2020-12-16 05:20:05 Sad love flowers, unintentional people

Catalog

One 、 Topic content

Two 、 Their thinking

3、 ... and 、 Code


One 、 Topic content

There's a two-dimensional matrix  A The value of each of these elements is  0  or  1 .

Move means to select any row or column , And convert each value in the row or column : Will all 0 All changed to 1, Will all 1 All changed to 0.

After making any number of moves , Explain each line of the matrix as a binary number , The score of the matrix is the sum of these numbers .

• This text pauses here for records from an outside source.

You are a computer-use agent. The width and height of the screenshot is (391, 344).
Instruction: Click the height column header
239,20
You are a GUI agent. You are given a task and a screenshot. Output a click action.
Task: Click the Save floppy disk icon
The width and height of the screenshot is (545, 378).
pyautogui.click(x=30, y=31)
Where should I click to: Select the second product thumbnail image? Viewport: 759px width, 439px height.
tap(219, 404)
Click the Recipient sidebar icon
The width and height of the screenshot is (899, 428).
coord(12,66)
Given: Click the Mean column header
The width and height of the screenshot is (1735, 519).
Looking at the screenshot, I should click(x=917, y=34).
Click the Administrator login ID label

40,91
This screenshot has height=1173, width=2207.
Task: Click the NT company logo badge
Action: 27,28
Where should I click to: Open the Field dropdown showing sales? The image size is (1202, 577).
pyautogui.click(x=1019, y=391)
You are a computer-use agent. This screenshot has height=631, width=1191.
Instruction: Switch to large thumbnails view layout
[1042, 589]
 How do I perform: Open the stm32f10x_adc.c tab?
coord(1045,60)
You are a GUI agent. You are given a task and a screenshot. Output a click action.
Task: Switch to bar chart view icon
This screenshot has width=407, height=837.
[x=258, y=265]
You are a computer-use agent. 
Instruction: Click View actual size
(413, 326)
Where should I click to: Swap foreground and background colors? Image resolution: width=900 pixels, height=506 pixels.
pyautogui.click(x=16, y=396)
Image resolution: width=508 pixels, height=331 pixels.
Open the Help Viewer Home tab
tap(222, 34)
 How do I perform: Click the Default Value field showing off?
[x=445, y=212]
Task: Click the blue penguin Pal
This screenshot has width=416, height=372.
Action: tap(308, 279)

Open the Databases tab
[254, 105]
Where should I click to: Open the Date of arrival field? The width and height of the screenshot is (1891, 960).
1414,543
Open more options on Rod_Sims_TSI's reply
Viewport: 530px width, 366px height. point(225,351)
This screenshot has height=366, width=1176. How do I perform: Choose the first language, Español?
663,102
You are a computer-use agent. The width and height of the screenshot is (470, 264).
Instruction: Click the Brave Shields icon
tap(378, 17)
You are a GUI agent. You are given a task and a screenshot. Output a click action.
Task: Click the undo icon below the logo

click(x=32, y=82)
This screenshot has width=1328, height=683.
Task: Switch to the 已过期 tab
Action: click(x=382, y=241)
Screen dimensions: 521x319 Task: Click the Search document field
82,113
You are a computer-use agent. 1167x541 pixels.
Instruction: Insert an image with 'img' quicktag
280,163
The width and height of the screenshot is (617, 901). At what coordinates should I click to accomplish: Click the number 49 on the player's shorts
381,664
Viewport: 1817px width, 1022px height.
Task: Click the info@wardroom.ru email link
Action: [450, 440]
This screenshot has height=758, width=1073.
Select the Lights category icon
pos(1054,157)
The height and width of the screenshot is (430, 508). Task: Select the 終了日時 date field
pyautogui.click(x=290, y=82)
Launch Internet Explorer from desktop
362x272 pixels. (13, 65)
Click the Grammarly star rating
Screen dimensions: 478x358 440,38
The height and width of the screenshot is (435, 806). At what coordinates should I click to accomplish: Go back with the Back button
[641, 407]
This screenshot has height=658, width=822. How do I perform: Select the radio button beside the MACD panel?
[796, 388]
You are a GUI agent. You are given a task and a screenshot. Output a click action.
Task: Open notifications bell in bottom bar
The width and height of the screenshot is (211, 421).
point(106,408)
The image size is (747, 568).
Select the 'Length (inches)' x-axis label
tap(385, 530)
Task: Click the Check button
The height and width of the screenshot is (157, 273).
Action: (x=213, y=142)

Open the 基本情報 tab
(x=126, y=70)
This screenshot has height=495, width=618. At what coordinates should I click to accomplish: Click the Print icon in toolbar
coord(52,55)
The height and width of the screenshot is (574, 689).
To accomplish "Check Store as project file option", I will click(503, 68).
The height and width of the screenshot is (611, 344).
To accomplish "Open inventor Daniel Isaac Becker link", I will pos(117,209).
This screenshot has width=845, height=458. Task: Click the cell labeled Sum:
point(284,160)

Return as high a score as possible .

Example :

Input :[[0,0,1,1],[1,0,1,0],[1,1,0,0]]
Output :39
explain :
Convert to [[1,1,1,1],[1,0,0,1],[1,1,1,1]]
0b1111 + 0b1001 + 0b1111 = 15 + 9 + 15 = 39

Tips :

1 <= A.length <= 20
1 <= A[0].length <= 20
A[i][j]  yes  0 or  1

Two 、 Their thinking

Get as many numbers as you can , be The first column should all be 1, And then, except for the first column, from left to right Of each column 1 The number of should be greater than 0 The number of , Otherwise, flip , In the end, we can get the result ;

3、 ... and 、 Code

class Solution:
    def matrixScore(self, A: list) -> int:
        m = len(A)
        n = len(A[0])

        #  The first column is full of 1
        for i in range(m):
            if A[i][0] == 1:
                continue
            else:
                for j in range(n):
                    A[i][j] = 1 - A[i][j]

        for j in range(n):
            zero_count = 0
            for i in range(m):
                if A[i][j] == 0:
                    zero_count += 1
            #  A column  0  More than half of them 
            if zero_count * 2 > m:
                #  Inversion 
                for i in range(m):
                    if A[i][j] == 0:
                        A[i][j] = 1
                    else:
                        A[i][j] = 0
        res = 0
        #  Sum up 
        for i in range(m):
            tmp = 0
            for j in range(n - 1, -1, -1):
                power = n - j - 1
                tmp += pow(2, power) * A[i][j]
            res += tmp
        return res


if __name__ == '__main__':
    A = [[0,0,1,1],
         [1,0,1,0],
         [1,1,0,0]]
    s = Solution()
    ans = s.matrixScore(A)
    print(ans)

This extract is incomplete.